在庫効率・資本回転リスク: 在庫回転日数366日(アラート指標)と在庫積み上がりにより、総資産回転率が0.58回転と低位でROIC2.1%の低迷要因となっている。在庫の陳腐化や評価損発生の可能性があり、運転資金の滞留がキャッシュ創出を圧迫。在庫圧縮の遅れが継続すれば、資本効率の改善が阻害され株主価値向上が遅延するリスクがある。
収益性・リターン
| 指標 | 自社 | 中央値 (IQR) | Delta |
|---|---|---|---|
| 営業利益率 | 7.2% | 6.8% (2.9%–9.0%) | +0.4pt |
| 純利益率 | 5.1% | 5.9% (3.3%–7.7%) | -0.8pt |
営業利益率は業種中央値を+0.4pt上回り平均的水準だが、純利益率は中央値を-0.8pt下回り、金融費用や非経常費用の負担が相対的に大きい。
成長性・資本効率
| 指標 | 自社 | 中央値 (IQR) | Delta |
|---|---|---|---|
| 売上高成長率(前年比) | -4.1% | 13.2% (2.5%–28.5%) | -17.2pt |
売上高成長率は業種中央値を-17.2pt大幅に下回り、減収局面にある一方で業種全体は二桁成長を達成しており、相対的な成長劣位が顕著。
※出所: 当社集計
半導体・電子材料の高収益が全社利益を牽引し、営業利益340.0億円(利益率25.2%)と構造的な収益力を確立。CMPスラリー、SiCエピタキシャルウェハー等の高付加価値製品の数量・ミックス改善が継続すれば、全社営業利益率のさらなる改善余地がある。コア営業利益率10.9%は報告値7.2%を大きく上回り、非経常費用を除いた基礎収益力は堅固。

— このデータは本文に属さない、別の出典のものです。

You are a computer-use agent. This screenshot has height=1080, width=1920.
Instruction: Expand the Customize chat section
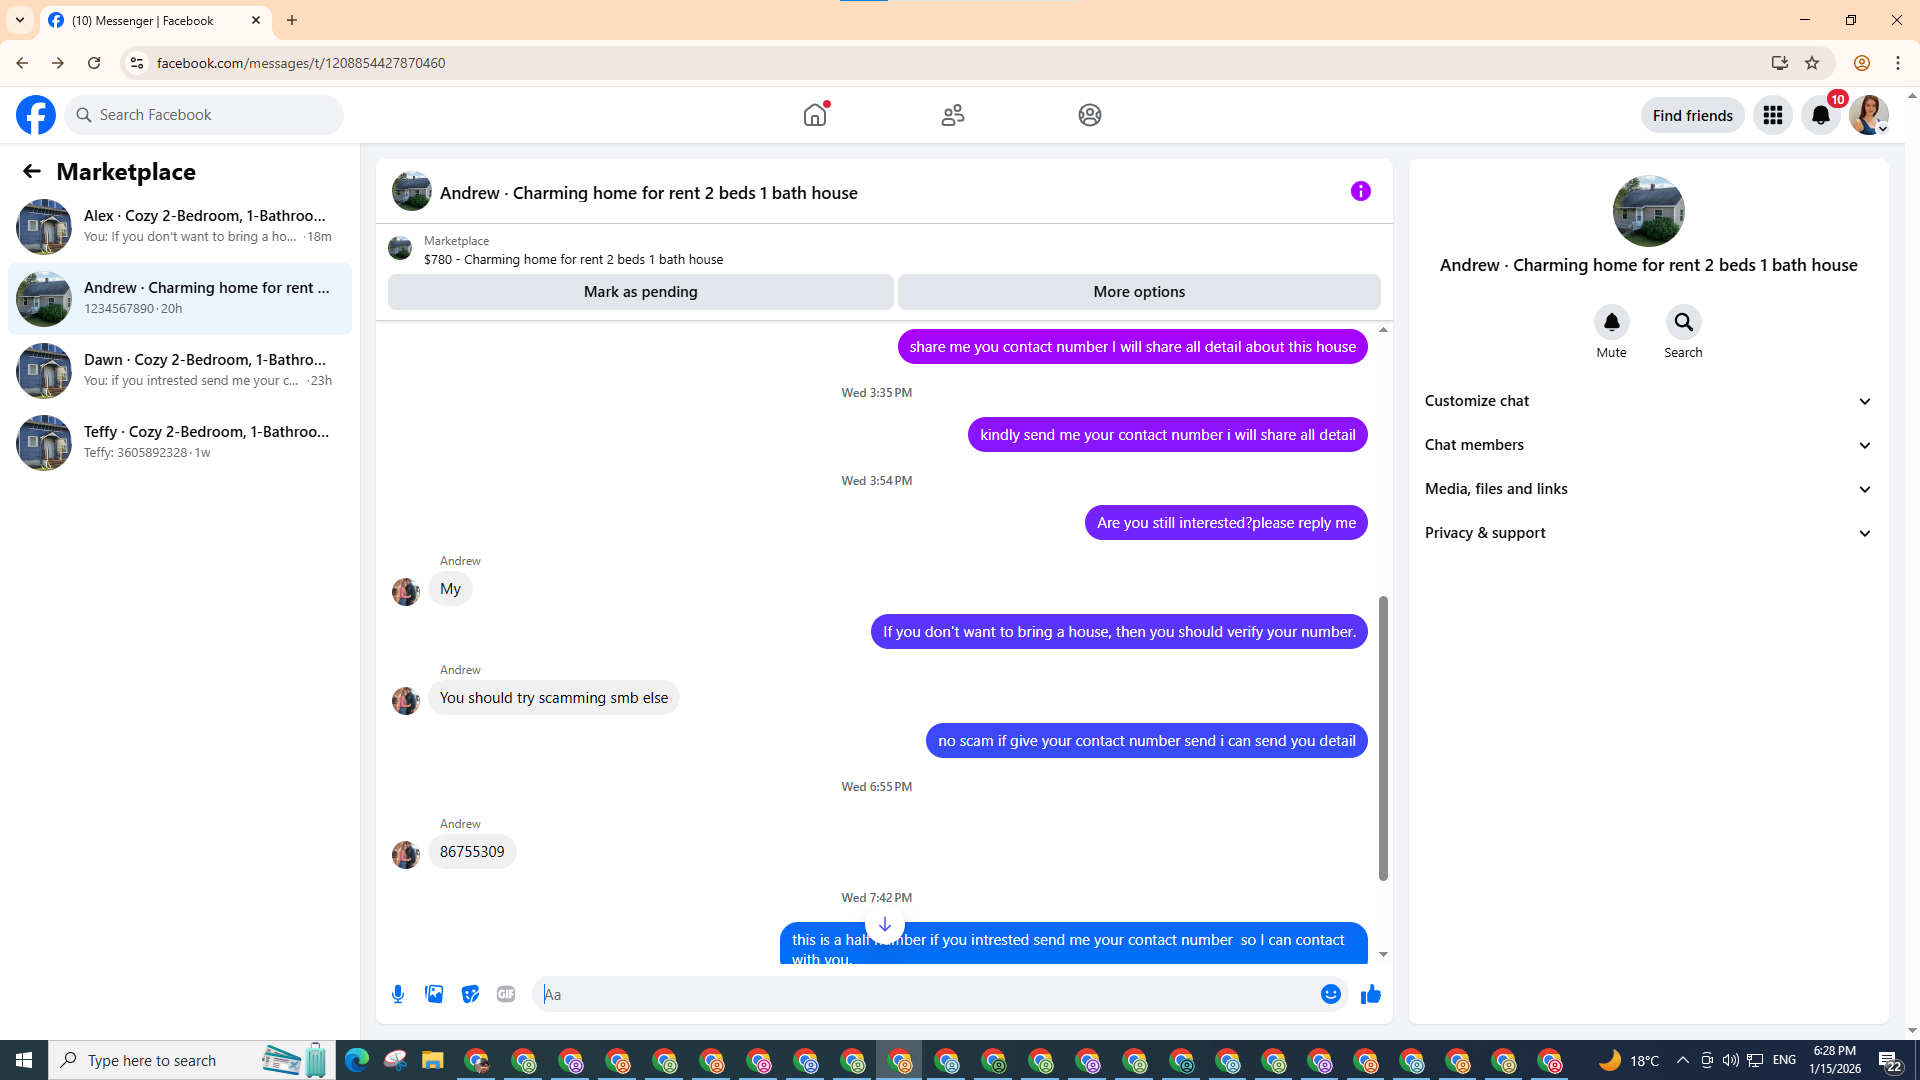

ケミカル・クラサスケミカルの赤字解消と在庫圧縮がROE・ROICの改善ドライバー。在庫回転日数366日の正常化により運転資本を解放し、総資産回転率の向上が期待される。赤字セグメントの採算是正が進めば、全社利益率が平準化しポートフォリオの質が向上する。
通期ガイダンス(営業利益1,050.0億円、純利益790.0億円)に対しQ1進捗は2割弱~2割強と後半偏重の想定で、半導体サイクルの持続回復とケミカル市況の正常化が前提。インタレスト・カバレッジ約6.1倍、流動比率約181%と短期耐性は十分で、下期の業績積み上げを支える財務基盤は確保されている。